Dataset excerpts
◇ ◇ ◇ ◇ ◇ ◇ ◇
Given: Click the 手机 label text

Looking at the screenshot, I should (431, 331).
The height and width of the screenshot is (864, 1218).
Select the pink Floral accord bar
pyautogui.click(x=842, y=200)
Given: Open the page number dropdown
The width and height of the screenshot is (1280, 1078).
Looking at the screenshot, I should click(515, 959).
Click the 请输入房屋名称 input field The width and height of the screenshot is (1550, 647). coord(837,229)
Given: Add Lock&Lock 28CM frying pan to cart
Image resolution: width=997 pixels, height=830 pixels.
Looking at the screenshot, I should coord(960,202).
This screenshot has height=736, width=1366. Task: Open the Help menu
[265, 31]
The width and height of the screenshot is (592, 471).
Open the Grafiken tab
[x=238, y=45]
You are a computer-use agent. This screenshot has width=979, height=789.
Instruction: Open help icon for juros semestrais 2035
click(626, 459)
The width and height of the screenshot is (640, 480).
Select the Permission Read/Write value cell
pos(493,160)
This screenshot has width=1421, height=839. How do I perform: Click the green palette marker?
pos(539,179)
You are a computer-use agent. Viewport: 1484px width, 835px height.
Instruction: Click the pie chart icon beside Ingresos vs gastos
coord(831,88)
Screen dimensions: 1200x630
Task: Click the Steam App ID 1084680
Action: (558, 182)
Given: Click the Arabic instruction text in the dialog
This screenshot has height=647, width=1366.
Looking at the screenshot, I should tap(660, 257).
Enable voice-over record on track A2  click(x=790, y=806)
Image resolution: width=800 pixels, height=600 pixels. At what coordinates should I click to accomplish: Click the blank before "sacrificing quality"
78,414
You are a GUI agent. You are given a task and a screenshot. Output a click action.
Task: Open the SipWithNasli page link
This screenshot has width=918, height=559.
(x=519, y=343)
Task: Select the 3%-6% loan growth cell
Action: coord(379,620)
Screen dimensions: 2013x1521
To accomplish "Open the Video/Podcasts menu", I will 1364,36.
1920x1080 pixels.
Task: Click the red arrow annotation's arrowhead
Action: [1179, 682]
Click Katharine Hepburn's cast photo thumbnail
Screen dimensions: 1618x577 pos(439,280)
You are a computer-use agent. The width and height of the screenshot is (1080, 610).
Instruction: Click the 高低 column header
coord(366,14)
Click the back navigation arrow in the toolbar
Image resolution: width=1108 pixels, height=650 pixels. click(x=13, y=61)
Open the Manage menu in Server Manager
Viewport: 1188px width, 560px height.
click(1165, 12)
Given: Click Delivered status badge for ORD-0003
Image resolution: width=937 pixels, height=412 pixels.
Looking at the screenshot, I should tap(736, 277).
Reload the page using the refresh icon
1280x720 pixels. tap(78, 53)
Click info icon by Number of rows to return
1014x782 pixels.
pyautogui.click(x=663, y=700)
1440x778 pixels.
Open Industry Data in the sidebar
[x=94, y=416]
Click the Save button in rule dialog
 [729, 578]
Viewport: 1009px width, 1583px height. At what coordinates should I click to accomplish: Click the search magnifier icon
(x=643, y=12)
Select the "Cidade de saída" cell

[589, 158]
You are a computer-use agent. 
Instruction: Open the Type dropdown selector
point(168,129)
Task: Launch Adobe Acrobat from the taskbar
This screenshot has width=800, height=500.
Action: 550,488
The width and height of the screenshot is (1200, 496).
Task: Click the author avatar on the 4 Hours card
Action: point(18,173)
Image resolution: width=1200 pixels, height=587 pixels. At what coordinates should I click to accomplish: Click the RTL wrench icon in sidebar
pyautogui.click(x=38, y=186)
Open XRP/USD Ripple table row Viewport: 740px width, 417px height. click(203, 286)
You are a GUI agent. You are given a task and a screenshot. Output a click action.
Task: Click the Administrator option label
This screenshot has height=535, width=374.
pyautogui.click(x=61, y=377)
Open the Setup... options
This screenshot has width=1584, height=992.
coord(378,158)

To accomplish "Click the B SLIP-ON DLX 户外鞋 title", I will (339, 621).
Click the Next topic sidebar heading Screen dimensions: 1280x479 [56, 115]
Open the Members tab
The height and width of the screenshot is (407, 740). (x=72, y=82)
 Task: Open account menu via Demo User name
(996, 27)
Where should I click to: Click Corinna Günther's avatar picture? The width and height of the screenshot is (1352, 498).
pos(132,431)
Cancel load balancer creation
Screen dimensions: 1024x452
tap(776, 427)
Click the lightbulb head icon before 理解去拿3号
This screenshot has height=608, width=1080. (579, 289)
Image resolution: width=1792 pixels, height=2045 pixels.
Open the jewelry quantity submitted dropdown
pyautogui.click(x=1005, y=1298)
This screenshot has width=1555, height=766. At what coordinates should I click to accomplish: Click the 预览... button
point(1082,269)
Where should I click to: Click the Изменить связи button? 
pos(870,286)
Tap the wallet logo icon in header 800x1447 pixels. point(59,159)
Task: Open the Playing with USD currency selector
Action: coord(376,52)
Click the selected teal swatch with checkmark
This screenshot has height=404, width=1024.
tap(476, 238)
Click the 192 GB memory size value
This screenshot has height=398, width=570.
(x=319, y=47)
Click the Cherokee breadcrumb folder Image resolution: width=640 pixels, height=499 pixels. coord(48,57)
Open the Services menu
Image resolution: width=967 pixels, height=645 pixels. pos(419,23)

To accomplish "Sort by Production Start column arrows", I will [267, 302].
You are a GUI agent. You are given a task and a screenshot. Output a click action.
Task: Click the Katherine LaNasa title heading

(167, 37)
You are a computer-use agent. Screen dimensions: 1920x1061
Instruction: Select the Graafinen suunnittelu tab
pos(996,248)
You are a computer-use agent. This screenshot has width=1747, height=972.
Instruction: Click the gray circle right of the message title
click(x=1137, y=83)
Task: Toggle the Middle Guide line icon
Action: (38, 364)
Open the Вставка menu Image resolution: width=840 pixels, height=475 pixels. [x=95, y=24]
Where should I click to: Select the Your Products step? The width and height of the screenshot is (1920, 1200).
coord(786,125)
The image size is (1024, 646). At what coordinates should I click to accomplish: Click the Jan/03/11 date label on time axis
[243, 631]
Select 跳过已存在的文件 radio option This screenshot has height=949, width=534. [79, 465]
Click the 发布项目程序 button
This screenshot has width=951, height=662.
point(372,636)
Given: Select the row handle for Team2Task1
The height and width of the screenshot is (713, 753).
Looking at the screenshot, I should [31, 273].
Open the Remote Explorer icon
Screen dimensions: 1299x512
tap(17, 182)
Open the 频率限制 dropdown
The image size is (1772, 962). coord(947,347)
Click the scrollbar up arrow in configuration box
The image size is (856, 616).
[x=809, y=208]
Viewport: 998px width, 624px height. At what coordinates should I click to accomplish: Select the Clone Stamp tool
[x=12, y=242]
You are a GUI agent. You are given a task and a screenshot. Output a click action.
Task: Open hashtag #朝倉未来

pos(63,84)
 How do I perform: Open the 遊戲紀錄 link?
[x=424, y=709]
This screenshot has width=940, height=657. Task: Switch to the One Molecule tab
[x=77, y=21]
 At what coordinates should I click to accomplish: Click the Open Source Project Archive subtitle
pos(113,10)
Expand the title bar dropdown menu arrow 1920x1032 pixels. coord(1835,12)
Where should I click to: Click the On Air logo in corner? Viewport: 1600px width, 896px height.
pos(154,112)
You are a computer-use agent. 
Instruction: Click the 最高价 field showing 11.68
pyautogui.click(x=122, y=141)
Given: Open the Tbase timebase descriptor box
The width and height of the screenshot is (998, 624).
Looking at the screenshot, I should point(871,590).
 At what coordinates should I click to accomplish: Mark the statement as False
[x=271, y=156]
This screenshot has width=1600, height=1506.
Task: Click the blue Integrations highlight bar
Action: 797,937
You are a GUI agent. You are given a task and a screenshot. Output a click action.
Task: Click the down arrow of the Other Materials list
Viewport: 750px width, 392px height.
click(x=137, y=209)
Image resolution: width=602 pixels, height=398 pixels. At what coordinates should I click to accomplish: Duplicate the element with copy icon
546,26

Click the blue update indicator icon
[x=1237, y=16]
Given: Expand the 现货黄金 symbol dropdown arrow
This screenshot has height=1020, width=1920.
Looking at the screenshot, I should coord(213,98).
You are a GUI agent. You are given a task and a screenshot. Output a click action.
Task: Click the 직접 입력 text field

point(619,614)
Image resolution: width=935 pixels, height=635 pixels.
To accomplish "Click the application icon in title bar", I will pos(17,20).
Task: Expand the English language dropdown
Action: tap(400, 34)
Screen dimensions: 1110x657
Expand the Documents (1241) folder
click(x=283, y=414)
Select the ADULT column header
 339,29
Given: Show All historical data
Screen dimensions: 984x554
◇ ◇ ◇ ◇ ◇ ◇ ◇
● Exercise goal
Each line above that has the word "computer" should be copied.

● Task output
You are a computer-use agent. This screenshot has width=979, height=789.
You are a computer-use agent. Viewport: 1484px width, 835px height.
You are a computer-use agent. The width and height of the screenshot is (1080, 610).
You are a computer-use agent. 
You are a computer-use agent. Screen dimensions: 1920x1061
You are a computer-use agent. This screenshot has width=1747, height=972.
You are a computer-use agent. 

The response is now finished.